On 26 Jul 2010, at 11:30, Ian Eiloart wrote:
> If you're using VERP to handle bounces - and you should in order to keep
> your list clean - then this is irrelevant. You'll only have one recipient
> per message.
There is a more important unstated implication here...
If you are sending to 29K recipients by generating one message with
29K recipient addresses then your performance will always suck.

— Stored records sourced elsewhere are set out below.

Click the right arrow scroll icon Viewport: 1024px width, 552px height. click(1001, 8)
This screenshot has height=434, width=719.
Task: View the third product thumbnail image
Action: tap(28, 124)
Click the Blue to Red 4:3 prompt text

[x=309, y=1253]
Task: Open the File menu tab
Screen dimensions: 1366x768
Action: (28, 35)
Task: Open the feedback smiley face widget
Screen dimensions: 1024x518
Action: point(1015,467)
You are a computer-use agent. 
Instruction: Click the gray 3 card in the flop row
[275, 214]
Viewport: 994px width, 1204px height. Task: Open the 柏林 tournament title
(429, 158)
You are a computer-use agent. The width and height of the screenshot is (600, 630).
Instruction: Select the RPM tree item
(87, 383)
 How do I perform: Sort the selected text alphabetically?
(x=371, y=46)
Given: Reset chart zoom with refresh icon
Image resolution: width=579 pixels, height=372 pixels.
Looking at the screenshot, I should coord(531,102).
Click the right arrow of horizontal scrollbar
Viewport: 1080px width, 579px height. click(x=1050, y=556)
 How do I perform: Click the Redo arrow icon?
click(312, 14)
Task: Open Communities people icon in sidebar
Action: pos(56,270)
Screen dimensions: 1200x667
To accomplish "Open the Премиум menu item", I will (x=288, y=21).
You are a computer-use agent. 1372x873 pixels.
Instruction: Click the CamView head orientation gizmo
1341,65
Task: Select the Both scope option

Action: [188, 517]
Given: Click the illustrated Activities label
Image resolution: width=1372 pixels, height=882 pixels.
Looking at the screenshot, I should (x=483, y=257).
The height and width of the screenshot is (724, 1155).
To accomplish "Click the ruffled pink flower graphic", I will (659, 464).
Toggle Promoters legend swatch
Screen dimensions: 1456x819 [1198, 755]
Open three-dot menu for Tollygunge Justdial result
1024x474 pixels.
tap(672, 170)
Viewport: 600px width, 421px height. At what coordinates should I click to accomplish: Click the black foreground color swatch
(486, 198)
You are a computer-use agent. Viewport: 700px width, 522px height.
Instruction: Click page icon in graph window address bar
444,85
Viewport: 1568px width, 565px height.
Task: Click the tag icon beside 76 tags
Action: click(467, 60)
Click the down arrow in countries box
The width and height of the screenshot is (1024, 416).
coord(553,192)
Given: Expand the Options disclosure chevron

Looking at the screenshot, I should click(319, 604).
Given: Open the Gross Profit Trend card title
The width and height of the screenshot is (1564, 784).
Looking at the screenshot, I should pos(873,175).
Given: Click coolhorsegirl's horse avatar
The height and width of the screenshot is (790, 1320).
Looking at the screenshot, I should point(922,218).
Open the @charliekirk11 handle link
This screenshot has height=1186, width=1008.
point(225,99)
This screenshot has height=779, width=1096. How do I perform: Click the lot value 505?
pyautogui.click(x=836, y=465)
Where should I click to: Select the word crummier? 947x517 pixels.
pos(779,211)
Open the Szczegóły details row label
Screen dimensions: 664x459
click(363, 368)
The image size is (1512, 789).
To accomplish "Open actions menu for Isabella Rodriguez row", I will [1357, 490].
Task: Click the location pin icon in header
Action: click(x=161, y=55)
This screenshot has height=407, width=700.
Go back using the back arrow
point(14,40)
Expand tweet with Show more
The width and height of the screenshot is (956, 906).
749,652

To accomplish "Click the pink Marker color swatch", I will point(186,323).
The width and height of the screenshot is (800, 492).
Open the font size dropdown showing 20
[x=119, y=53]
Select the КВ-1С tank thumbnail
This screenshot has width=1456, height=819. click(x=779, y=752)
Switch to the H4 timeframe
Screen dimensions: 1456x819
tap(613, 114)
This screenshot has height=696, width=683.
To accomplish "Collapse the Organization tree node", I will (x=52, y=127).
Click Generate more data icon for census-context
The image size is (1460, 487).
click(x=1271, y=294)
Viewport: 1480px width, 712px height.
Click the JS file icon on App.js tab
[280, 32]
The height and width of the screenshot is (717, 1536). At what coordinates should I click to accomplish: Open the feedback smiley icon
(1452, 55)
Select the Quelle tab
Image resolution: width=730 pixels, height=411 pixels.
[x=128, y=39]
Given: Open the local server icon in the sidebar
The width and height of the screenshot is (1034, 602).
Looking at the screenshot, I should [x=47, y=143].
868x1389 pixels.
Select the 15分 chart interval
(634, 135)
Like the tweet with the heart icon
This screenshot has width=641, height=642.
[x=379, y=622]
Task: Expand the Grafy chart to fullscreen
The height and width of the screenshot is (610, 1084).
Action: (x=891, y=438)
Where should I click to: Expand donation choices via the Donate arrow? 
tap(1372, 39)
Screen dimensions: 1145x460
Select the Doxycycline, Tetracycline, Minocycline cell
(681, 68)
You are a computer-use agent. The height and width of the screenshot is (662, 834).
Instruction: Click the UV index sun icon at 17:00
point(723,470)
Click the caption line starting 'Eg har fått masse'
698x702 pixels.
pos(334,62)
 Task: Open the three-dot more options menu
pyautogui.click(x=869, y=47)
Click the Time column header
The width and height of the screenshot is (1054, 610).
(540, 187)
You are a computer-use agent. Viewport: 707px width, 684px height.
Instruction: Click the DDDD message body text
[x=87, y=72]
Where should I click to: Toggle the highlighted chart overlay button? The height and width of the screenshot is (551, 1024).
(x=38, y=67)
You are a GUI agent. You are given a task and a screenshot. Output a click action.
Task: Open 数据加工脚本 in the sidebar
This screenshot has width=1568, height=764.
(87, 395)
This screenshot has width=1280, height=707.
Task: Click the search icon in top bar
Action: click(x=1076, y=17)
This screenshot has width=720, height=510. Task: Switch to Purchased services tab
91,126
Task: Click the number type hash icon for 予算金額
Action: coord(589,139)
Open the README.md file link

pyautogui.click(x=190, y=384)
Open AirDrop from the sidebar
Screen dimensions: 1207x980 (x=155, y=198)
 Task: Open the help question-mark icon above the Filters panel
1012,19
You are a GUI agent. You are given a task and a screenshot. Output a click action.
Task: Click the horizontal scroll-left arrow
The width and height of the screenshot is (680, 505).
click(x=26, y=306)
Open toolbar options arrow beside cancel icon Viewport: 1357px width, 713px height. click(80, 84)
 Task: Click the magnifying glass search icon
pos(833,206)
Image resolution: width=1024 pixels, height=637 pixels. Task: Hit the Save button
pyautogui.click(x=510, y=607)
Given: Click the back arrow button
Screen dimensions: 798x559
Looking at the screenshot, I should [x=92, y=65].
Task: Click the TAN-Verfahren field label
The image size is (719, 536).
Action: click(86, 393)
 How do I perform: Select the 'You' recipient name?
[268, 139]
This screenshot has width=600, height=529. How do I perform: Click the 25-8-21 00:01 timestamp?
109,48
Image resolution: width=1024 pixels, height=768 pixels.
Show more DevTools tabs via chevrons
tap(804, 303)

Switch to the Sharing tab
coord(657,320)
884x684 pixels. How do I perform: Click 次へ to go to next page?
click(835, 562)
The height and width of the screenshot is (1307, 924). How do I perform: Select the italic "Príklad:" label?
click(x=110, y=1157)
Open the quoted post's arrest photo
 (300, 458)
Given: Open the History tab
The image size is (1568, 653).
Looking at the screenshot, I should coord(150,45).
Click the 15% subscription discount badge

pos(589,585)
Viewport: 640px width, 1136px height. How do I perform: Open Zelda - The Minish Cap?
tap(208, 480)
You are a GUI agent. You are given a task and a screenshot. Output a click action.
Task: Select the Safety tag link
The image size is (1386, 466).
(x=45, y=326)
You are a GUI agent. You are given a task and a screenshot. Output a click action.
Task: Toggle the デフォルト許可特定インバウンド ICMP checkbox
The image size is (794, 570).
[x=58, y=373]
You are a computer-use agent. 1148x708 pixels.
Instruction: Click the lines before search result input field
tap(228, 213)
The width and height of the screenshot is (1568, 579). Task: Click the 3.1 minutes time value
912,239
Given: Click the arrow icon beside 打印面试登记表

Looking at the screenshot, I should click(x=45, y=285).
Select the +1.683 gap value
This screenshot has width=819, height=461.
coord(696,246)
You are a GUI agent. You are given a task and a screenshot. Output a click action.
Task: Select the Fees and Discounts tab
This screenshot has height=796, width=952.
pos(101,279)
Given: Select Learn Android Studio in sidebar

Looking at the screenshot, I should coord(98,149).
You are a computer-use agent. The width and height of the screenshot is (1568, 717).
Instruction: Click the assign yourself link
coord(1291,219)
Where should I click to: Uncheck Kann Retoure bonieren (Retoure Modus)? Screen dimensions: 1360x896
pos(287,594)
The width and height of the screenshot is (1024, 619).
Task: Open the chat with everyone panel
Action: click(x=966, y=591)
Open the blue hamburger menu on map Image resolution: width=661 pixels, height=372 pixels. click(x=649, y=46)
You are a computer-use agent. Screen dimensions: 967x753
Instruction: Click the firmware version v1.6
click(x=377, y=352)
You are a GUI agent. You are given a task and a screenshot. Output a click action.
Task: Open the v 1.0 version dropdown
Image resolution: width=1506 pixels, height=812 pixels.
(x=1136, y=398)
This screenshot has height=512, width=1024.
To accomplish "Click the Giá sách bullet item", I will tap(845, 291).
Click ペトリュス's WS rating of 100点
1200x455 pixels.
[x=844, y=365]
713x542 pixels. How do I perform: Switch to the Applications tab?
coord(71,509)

Aside from anything else, exim always routes all the addresses before
starting delivery. So you will have a substantial delay while many
thousands of domains are routed (unless all the recipients are in
a few domains).
In all cases you want to get your mail injection system to produce
a new message envelope for every n recipients - finding a good value
n is an art - I'd suggest 100 as around the upper level, but thats a
gut feeling.
If you use VERP then you will generate one message envelope per
recipient. This can be done by the original sender, or can be
done within exim. The advantage of this is you get a unique sender
address per recipient - which makes working out which address is
bouncing much much easier.
Some more details (or references) on VERP and handling it within
exim can be found at
http://www.exim.org/howto/mailman21.html#verpin
although this is aimed at Mailman lists, the configuration can be
adapted to other systems
Nigel.
--
[ Nigel Metheringham Nigel.Metheringham@??? ]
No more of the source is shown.